Çiğdem CANPOLAT /
ÖNCÜŞEHİR - Demokrasi ve Atılım Partisi (DEVA) Genel Başkanı Ali
Babacan’ın katılımı ile Bayraklı İlçe Kongresi, Tepekule Kongre ve Sergi Salonu’nda
gerçekleşti.
Kongreye Babacan’ın yanısıra; ev sahibi DEVA Partisi İzmir İl Başkanı Seda Kaya Ösen, Bayraklı Belediye Başkanı Serdar Sandal, İYİ Parti İzmir İl Başkanı Hüsmen Kırkpınar, DEVA Partisi Bayraklı İlçe Başkanı Sami Sapan ile çok sayıda partili katılım gösterdi.
BABACAN: VATANDAŞ,
ESKİ SİYASET ANLAYIŞINI TOPYEKÜN REDDEDİYOR
DEVA Partisi Genel Başkanı Ali Babacan konuşmasında gençlere seslenerek, “Bayraklı’nın DEVA’sı da Türkiye’nin devası da siz gençlersiniz” dedi.
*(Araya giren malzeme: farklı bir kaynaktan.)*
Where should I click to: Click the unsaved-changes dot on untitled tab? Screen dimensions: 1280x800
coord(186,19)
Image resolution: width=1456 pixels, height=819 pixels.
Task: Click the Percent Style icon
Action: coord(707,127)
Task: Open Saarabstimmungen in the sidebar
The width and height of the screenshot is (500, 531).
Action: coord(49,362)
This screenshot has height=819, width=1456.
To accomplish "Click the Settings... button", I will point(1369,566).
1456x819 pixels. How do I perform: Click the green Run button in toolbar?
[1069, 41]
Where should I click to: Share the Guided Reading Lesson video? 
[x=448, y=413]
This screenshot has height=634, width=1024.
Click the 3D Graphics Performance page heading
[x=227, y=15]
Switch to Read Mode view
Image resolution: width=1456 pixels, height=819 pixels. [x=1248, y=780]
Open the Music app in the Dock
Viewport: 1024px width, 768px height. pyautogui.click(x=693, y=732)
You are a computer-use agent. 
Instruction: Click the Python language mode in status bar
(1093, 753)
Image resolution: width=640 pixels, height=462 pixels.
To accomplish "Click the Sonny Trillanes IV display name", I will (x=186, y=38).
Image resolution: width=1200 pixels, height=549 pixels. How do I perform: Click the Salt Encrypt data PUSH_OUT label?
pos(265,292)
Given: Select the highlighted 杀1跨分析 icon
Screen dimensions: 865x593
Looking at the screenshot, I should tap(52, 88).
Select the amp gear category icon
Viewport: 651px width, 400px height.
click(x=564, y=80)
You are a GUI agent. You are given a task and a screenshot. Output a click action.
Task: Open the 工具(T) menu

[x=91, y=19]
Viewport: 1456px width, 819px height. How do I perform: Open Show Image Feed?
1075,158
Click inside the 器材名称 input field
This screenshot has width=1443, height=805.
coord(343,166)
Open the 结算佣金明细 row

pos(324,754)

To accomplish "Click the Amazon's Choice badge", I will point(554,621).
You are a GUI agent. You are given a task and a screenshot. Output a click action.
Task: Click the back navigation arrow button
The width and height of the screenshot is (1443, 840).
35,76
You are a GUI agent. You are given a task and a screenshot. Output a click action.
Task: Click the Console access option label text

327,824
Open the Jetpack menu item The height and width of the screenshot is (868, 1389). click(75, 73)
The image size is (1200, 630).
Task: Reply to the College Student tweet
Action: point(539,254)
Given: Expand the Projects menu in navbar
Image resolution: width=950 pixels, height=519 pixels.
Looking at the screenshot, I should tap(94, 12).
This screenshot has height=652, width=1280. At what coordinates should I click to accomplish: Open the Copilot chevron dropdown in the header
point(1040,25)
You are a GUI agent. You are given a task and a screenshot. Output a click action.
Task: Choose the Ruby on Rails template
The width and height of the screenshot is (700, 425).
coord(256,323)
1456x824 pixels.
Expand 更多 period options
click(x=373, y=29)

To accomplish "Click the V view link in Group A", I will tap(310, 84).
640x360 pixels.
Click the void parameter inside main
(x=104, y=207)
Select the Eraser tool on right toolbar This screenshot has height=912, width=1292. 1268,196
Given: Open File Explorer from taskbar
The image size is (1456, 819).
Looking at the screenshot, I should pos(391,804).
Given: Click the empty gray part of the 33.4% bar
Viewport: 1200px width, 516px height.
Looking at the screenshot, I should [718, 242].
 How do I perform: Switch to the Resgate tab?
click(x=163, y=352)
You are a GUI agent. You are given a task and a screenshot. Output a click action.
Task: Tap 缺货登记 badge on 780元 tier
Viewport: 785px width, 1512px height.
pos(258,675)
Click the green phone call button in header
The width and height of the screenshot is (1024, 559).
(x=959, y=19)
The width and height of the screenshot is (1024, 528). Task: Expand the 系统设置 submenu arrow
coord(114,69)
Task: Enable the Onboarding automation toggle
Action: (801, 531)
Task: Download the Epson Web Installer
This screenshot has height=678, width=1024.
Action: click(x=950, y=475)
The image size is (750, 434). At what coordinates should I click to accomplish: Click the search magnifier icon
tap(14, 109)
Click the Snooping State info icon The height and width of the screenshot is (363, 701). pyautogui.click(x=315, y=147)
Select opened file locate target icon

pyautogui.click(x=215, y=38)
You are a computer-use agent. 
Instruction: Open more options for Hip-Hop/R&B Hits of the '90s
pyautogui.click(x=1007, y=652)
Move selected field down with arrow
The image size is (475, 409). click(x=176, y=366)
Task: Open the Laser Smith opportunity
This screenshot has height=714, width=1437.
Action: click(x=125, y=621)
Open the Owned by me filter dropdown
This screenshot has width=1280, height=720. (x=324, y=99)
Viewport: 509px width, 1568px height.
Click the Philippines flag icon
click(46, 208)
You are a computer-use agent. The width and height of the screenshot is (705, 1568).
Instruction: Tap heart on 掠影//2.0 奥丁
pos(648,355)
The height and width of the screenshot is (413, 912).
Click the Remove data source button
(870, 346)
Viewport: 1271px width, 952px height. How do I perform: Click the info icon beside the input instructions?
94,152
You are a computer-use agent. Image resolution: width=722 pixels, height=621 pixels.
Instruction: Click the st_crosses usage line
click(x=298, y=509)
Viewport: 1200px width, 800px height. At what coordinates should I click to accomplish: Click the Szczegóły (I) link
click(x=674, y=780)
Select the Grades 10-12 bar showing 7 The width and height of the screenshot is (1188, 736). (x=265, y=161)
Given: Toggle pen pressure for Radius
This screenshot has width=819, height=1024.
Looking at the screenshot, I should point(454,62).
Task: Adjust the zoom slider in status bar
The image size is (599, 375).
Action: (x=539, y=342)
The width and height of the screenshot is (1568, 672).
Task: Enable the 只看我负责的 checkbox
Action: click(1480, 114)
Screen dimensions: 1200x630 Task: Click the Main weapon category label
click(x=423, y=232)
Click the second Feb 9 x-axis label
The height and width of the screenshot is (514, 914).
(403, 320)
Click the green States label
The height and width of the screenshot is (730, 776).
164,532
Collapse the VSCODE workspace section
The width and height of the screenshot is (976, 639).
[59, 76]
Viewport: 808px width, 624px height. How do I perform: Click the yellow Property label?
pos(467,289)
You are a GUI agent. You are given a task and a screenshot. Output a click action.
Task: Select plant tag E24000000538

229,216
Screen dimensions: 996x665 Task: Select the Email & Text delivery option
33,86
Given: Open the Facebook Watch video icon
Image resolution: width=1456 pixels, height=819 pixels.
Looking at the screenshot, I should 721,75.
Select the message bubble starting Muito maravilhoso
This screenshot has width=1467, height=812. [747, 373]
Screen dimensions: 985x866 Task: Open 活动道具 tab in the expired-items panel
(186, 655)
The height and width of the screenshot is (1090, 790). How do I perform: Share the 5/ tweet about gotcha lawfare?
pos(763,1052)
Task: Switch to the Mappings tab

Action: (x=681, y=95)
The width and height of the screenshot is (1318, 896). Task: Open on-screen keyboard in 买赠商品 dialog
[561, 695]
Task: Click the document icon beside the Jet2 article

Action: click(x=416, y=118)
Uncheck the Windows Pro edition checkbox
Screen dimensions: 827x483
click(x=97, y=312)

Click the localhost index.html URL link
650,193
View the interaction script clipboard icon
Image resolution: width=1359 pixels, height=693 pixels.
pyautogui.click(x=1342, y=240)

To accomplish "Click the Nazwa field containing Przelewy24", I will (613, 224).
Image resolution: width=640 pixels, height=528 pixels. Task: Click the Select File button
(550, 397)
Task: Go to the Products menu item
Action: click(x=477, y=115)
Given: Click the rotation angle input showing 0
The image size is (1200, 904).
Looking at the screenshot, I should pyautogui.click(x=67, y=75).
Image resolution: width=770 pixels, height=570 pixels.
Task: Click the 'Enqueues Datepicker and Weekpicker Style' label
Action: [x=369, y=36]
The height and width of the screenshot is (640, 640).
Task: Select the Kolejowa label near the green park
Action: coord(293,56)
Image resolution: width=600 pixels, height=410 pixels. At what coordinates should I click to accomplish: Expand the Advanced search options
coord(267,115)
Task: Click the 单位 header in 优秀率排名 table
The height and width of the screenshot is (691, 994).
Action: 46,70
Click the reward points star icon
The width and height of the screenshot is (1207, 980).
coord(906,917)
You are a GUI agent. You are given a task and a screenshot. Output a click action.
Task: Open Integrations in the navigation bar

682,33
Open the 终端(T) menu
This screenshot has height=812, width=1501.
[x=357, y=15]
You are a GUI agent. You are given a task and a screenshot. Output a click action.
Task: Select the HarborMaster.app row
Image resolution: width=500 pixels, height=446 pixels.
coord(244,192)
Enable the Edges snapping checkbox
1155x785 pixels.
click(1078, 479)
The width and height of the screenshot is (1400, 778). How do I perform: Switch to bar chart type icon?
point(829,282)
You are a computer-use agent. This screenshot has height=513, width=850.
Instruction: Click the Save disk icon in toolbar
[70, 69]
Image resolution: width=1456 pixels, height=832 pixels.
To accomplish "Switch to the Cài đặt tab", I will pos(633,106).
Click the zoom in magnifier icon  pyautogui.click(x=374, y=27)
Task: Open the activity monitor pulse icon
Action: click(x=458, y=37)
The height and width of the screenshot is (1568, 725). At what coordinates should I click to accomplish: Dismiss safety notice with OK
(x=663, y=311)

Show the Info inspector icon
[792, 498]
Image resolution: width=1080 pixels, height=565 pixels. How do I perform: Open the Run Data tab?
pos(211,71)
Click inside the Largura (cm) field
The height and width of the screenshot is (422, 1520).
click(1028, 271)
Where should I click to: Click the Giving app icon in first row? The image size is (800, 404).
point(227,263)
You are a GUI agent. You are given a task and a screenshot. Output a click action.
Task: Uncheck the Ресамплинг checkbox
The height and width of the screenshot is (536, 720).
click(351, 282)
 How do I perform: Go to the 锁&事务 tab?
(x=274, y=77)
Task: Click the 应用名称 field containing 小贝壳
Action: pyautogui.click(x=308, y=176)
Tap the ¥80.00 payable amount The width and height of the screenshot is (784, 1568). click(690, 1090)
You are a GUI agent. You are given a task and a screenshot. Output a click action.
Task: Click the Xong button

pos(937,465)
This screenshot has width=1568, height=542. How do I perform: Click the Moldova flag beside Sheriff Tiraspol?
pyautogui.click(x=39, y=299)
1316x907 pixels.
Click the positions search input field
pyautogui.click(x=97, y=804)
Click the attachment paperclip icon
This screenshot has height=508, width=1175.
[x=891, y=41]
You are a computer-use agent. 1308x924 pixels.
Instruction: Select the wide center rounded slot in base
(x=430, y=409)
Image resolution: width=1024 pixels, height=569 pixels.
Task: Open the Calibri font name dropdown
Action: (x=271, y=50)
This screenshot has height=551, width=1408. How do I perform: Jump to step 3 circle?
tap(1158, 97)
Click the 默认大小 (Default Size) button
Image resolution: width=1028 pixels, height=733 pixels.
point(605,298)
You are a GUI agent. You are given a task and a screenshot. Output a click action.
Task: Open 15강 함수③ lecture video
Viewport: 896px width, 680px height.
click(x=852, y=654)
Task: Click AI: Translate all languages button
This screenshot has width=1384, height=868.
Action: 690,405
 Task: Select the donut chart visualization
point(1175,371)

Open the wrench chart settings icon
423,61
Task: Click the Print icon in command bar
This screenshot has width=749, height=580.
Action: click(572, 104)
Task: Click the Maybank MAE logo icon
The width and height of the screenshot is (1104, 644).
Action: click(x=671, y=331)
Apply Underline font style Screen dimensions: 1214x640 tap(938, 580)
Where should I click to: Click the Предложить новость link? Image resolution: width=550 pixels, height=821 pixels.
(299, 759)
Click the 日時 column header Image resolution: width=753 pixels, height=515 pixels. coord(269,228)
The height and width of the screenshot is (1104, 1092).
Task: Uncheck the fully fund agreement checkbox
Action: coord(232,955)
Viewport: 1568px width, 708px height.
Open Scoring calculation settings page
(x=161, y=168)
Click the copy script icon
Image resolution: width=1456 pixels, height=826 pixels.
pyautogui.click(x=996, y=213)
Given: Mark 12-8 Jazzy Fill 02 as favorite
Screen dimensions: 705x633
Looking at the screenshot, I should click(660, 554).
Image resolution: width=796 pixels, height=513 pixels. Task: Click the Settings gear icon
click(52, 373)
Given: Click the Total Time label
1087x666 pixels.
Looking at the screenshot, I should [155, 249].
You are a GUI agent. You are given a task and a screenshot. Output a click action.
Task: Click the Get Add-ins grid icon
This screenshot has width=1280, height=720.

Konuşmasına devam eden Babacan, “DEVA Partisi olarak kurulduğumuz ilk günde beri ülkeminiz her şehrini, her mahallesini ziyaret ediyor, her kesimden tüm vatandaşlarımız ile bir araya geliyoruz. Bu buluşmalarda sadece politikalarımızı anlatmıyoruz vatandaşlarımızı da bol bol dinliyoruz. Her bir vatandaşın talebini, derdini, yüreğinde taşıdığı derdi dinliyoruz. Bu ziyaretlerden sonra çözüm üretmek için çalışıyoruz. Her bir derde, talebe çözüm bulmak için çaba gösteriyoruz. Bazıları siyaset yaparken toplumdaki mevcut fay hatlarını kullanıyor, ötekileştiriyor ve ayrıştırma üzerinden siyaset yapıyor; bazıları da gerçekleştirmeyen vaatler verip günü kurtarma siyaseti yapıyor. Bu kadar acıyı yaşayan bir toplum böyle bir siyaseti hak etmiyor. Vatandaş, eski siyaset anlayışını topyekün reddediyor. Her gün fakirleşen halkımız boş vaatler değil gerçekleri ve ortak aklı vaat eden bir siyaseti talep ediyorlar. Biz bu talep için yola çıkmış bir partiyiz” dedi.
“AFET YÖNETİMİ İLE
İLGİLİ EYLEM PLANIMIZI HAZIRLADIK”
İzmir’de yaşanan deprem hakkında izlenimlerini aktarana
Babacan, “Bir sene önce İzmir’de yaşana depremde 117 vatandaşımızı kaybettik. Bayraklı’daki
arama kurtarma çalışmalarını büyük bir hüzünle takip etmiştik. Depremin hemen ardından
teşkilatlarımızla Bayraklı’yı ziyaret etmiş, depremzede vatandaşlarımızın taleplerini
dinlemiştik. Hastanede dinlediğimiz depremzede vatandaşlarımızın sesi hala
kulaklarımda. Kolay değil ateş düştüğü yeri yakıyor. Afet yönetimi ile ilgili
eylem planımızı kamuoyu ile paylaştık. İktidara geldiğimiz ilk 90 ve 365 günde
yapacaklarımızı madde madde anlattık. Neler yapacağımızı anlattık. Sorumluluğumuzu
gayet farkındayız. Bizimle paylaşılan dertleri ve talepleri karşılıksız
bırakamazdık. Bu sorumlulukla çok detaylı bir eylem planı hazırladık. İnşallah iş
başına geldiğimizde bu eylem planının uygulanması için ilk günden itibaren
uygulamaya başlayacağız. Gayet kapsamlı bir eylem planı” diye konuştu.
“84 MİLYONLUK BİR ÜLKE
BÖYLE YÖNETİLMEZ”
“Biz yolumuzu nasıl yürüyeceğimi iyi biliyoruz” diyen
Babacan, “Bir saniye kaybetmeden emaneti teslim almaya geliyoruz hep beraber. Kongremizden
hemen önce depremden etkilenen vatandaşlarımızın kurduğu derneği ziyaret ettim.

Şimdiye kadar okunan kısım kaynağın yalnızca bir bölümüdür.